Researchers from Copenhagen University Hospital Gentofte in Denmark looked at 100,000 Danes who were 30 and older who had a first heart attack between 1997 and 2009 to see if they had been prescribed an NSAID afterwards.

The researchers found that 54 percent of heart attack sufferers filled at least one prescription for an NSAID. Those people were 30 percent more likely to have another heart attack or die from coronary artery disease within one year of their first heart attack, compared to people who weren't. Risk rose to a 41 percent higher chance of heart attack and heart disease death after five years.

People who were prescribed the anti-inflammatory pain pill were 59 percent more likely to die from any cause one year after their first heart attack, compared with those who weren't prescribed the drug. Death risk persisted even five years after the first heart attack with a 63 percent greater likelihood of dying compared to people who weren't taking an NSAID.

There were no differences in results between men and women or certain age groups or household income statuses. The study however was observational and did not definitely show NSAIDs caused these deaths. However the researchers think the pills may be to blame and questioned the drugs over-the-counter availability.

"The results support previous findings suggesting that NSAIDs have no apparent safe treatment window among heart attack patients, and show that coronary risk related to using the drugs remains high, regardless of the time that has passed since the heart attack," study author Dr. Schjerning Olsen, a fellow in the cardiology department at Copenhagen University Hospital Gentofte, said in a press release.
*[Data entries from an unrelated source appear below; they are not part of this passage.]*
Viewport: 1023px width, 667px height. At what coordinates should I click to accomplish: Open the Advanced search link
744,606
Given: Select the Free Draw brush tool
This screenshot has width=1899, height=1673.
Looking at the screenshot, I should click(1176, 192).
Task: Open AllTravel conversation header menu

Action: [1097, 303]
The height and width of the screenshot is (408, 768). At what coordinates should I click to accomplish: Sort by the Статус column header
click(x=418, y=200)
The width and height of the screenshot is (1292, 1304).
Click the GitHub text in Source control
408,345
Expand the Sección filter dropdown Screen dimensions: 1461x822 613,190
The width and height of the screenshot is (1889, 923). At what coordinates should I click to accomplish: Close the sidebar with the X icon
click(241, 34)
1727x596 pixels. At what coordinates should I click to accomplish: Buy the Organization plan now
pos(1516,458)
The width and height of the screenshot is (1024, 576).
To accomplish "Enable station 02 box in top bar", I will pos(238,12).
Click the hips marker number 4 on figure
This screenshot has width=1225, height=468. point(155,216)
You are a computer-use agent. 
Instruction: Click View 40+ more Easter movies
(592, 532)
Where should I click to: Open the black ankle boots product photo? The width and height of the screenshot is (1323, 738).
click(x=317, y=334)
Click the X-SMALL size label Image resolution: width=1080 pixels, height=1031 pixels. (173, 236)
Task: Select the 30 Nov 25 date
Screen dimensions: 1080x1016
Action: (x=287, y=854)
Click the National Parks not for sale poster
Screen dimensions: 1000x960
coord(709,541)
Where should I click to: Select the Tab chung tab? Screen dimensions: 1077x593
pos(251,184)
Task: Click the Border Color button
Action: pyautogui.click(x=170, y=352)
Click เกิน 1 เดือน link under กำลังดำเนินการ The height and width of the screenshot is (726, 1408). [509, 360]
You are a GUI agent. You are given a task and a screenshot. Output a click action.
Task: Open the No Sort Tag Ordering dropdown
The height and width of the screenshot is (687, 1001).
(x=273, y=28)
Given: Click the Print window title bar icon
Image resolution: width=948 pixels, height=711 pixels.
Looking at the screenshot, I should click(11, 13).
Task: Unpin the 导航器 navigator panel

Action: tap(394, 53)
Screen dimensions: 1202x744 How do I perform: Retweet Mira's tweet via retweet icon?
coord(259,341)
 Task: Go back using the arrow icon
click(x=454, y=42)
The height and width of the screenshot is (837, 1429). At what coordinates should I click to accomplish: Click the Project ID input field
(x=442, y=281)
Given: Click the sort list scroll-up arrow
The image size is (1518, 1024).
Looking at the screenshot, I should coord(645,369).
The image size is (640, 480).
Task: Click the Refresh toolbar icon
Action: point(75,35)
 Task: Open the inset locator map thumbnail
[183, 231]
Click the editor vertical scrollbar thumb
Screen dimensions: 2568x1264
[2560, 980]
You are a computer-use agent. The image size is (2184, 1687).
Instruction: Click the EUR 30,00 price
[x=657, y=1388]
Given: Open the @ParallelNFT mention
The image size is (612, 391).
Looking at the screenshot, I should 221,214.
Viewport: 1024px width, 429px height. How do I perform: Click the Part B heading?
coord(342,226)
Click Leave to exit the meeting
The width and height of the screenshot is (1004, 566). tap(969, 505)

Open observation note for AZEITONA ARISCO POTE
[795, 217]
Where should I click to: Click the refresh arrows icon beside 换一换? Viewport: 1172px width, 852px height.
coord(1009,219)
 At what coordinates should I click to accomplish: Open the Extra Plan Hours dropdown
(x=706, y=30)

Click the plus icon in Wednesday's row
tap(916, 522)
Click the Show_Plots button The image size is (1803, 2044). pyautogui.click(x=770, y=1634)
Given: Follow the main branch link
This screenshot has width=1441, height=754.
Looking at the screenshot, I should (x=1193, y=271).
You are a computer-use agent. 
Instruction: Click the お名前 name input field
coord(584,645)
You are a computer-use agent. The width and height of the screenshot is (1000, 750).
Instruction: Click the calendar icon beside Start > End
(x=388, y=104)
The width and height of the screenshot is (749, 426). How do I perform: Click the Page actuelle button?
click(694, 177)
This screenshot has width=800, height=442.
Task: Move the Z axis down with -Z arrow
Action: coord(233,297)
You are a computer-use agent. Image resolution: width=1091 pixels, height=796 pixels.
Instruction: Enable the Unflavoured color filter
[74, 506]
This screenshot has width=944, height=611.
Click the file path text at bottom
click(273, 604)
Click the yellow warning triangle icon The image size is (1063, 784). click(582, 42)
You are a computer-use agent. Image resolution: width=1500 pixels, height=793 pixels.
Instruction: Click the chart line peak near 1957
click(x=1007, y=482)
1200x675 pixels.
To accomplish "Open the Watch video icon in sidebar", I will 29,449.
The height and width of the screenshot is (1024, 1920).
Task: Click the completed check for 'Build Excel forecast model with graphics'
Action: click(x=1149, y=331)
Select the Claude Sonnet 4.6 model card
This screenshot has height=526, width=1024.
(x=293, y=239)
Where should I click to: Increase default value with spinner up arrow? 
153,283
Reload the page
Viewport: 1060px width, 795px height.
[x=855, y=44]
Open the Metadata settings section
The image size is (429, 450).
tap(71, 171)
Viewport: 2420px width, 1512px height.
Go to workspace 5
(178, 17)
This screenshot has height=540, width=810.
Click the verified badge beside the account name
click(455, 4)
A 2007 statement from the American Heart Association urged doctors to carefully weigh the risks versus the benefits when prescribing an NSAID to patients with a history or high risk of heart disease.

Dr. Gordon Tomaselli, immediate past president of the American Heart Association who directs the division of cardiology at Johns Hopkins University School of Medicine in Baltimore, told WebMD, "Patients who do take NSAIDs should always use the lowest dose possible to control pain for the shortest duration."

"It's always a good idea to make sure you understand what your medication is for and are aware of any possible side effects," added Maureen Talbot, a senior cardiac nurse at the British Heart Foundation, to The Telegraph. "If you've had a heart attack, make sure you have a chat with your doctor before taking any extra tablets."